• [RECORDS SUPPLIED]:
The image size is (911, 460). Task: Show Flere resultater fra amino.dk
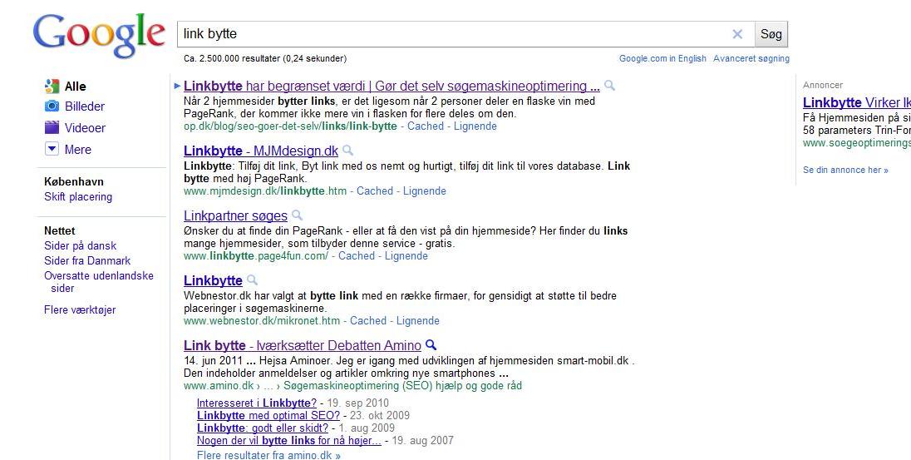coord(268,455)
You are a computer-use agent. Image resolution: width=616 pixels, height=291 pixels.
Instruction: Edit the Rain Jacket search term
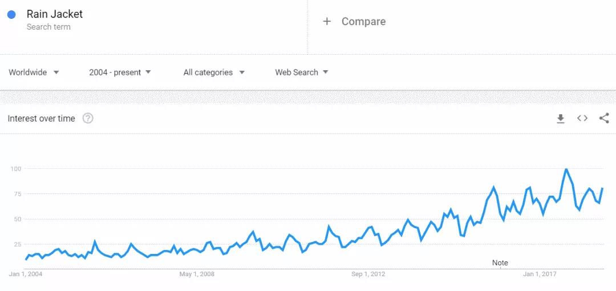tap(55, 14)
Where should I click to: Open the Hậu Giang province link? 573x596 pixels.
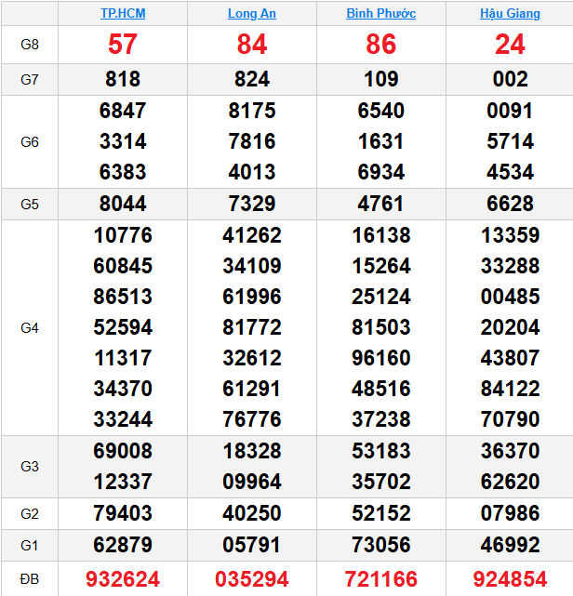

• [EXERCISE PROMPT]:
How many lines of the material above have the word "pixels" in them? Give only that number.

• [SOLUTION TO THE EXERCISE]:
2